Remember that, in order to process any job the workflow-runner needs to be initialized pointing to the aforementioned configuration file:

./node_modules/.bin/workflow-runner config.json

Also, in order to be able to run the API-based example mentioned below, the workflow-api HTTP server needs to be up and running too:

./node_modules/.bin/workflow-api config.json

Contents for the other files within the workflow-example repository are:

  • An example of how to use node-workflow as a node module in order to create workflows, queue jobs and wait for the results. See module.js.
  • An example of how to achieve the same goal using the Workflow API instead of the node module.

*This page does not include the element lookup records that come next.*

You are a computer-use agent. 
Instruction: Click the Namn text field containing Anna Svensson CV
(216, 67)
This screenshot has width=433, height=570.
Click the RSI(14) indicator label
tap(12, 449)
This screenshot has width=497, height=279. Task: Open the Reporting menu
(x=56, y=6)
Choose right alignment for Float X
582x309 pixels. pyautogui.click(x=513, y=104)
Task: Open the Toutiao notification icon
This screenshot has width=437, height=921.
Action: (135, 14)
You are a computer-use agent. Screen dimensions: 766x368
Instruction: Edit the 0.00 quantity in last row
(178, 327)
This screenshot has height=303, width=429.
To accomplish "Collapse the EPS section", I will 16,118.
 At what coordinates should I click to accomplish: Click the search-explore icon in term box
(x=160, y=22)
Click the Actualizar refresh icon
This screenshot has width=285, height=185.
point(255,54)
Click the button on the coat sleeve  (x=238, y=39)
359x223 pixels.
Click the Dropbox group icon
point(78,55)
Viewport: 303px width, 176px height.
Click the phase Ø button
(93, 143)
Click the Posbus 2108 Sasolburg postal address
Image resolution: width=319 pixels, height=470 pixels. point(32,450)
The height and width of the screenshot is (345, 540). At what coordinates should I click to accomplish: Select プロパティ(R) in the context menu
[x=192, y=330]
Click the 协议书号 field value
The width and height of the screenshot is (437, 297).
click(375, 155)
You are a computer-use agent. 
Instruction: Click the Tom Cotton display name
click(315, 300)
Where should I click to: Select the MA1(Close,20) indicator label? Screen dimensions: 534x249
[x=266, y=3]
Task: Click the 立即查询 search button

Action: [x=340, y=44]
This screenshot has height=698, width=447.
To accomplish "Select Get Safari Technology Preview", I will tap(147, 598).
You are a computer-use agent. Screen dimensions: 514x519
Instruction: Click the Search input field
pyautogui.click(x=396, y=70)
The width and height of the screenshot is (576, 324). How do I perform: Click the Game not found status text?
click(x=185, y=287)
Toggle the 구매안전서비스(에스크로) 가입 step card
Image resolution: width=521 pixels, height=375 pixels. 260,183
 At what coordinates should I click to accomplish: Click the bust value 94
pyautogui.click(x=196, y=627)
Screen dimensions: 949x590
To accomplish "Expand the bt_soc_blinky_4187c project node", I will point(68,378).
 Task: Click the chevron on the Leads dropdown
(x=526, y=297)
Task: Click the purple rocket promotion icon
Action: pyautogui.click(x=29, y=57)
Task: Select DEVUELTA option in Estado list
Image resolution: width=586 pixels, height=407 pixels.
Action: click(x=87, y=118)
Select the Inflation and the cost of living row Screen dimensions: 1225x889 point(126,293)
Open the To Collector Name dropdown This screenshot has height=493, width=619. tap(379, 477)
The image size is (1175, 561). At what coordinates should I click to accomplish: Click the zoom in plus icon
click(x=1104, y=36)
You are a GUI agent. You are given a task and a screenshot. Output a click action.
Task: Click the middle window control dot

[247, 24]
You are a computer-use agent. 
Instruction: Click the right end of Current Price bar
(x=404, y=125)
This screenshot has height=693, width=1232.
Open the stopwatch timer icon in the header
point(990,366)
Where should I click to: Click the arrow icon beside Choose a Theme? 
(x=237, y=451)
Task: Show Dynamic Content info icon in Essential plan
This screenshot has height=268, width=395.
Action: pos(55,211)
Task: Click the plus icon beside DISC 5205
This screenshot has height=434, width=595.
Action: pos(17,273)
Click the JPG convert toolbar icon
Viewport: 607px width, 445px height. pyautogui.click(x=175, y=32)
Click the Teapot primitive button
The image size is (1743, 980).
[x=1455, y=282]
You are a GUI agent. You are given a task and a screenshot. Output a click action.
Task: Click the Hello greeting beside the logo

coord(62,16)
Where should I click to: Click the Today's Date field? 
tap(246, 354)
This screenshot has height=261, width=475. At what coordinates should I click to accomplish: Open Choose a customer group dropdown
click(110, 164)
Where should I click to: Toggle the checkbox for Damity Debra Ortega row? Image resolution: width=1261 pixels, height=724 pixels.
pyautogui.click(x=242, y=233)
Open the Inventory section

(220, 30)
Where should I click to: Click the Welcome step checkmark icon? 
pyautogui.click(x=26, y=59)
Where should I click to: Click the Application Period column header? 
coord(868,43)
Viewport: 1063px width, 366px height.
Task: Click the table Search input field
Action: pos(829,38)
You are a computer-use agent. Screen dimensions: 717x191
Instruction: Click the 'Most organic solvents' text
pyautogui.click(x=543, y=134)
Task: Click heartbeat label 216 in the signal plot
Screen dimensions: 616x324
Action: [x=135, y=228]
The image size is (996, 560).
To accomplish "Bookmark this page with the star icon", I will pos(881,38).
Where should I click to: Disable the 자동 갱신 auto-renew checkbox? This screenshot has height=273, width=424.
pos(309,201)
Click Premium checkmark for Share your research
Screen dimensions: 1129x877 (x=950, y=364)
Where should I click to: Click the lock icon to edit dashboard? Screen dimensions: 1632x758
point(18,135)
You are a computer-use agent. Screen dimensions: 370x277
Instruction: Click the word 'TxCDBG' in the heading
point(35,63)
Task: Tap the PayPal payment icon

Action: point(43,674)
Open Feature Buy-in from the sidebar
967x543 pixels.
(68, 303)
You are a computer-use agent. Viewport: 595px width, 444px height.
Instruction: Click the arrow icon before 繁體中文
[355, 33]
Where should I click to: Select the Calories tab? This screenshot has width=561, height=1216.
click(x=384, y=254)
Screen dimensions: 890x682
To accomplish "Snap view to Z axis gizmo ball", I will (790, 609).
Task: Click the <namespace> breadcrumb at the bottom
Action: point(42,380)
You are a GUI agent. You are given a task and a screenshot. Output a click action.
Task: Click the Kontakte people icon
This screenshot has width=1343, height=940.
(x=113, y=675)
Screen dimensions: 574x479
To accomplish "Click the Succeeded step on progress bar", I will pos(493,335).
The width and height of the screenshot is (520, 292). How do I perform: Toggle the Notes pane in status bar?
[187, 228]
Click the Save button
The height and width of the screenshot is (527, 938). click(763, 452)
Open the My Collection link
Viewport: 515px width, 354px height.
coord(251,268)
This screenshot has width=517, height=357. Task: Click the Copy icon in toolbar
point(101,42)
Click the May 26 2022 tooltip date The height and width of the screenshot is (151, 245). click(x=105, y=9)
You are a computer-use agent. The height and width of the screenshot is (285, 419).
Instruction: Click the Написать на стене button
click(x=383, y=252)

See api.js.
  • Both examples share the same workflow definition, contained in the file shared-workflow.js. The beginning of the aforementioned files can be useful to understand the differences when trying to create a workflow using these different approaches.
  • Finally, this directory also contains the file node.js, which does exactly the same thing as the workflow/job does -- create and star a gist using your github's username and password -- but straight from node.js. This file is useful in order to understand the differences between writing code to be executed by node.js directly, and using it to create workflows and the associated tasks. Remember, code within tasks runs sandboxed using Node's VM API and that tasks are totally independent.

See also example.js for more options when defining workflows and the different possibilities for task fallbacks, retries, timeouts, ...

Repository

deps/           Git submodules and/or commited 3rd-party deps.
                See "node_modules/" for node.js deps.
docs/           Project docs (restdown)
lib/            Source files.
node_modules/   Node.js deps, either populated at build time or commited.
pkg/            Package lifecycle scripts
test/           Test suite (using node-tap)
tools/          Miscellaneous dev/upgrade/deployment tools and data.
Makefile
package.json    npm module info
README.md

TODO

See https://github.com/joyent/node-workflow/issues.

LICENSE

The MIT License (MIT) Copyright (c) 2018 Joyent, Inc.

Permission is hereby granted, free of charge, to any person obtaining a copy of this software and associated documentation files (the "Software"), to deal in the Software without restriction, including without limitation the rights to use, copy, modify, merge, publish, distribute, sublicense, and/or sell copies of the Software, and to permit persons to whom the Software is furnished to do so, subject to the following conditions:

The above copyright notice and this permission notice shall be included in all copies or substantial portions of the Software.

THE SOFTWARE IS PROVIDED "AS IS", WITHOUT WARRANTY OF ANY KIND, EXPRESS OR IMPLIED, INCLUDING BUT NOT LIMITED TO THE WARRANTIES OF MERCHANTABILITY, FITNESS FOR A PARTICULAR PURPOSE AND NONINFRINGEMENT. IN NO EVENT SHALL THE AUTHORS OR COPYRIGHT HOLDERS BE LIABLE FOR ANY CLAIM, DAMAGES OR OTHER LIABILITY, WHETHER IN AN ACTION OF CONTRACT, TORT OR OTHERWISE, ARISING FROM, OUT OF OR IN CONNECTION WITH THE SOFTWARE OR THE USE OR OTHER DEALINGS IN THE SOFTWARE.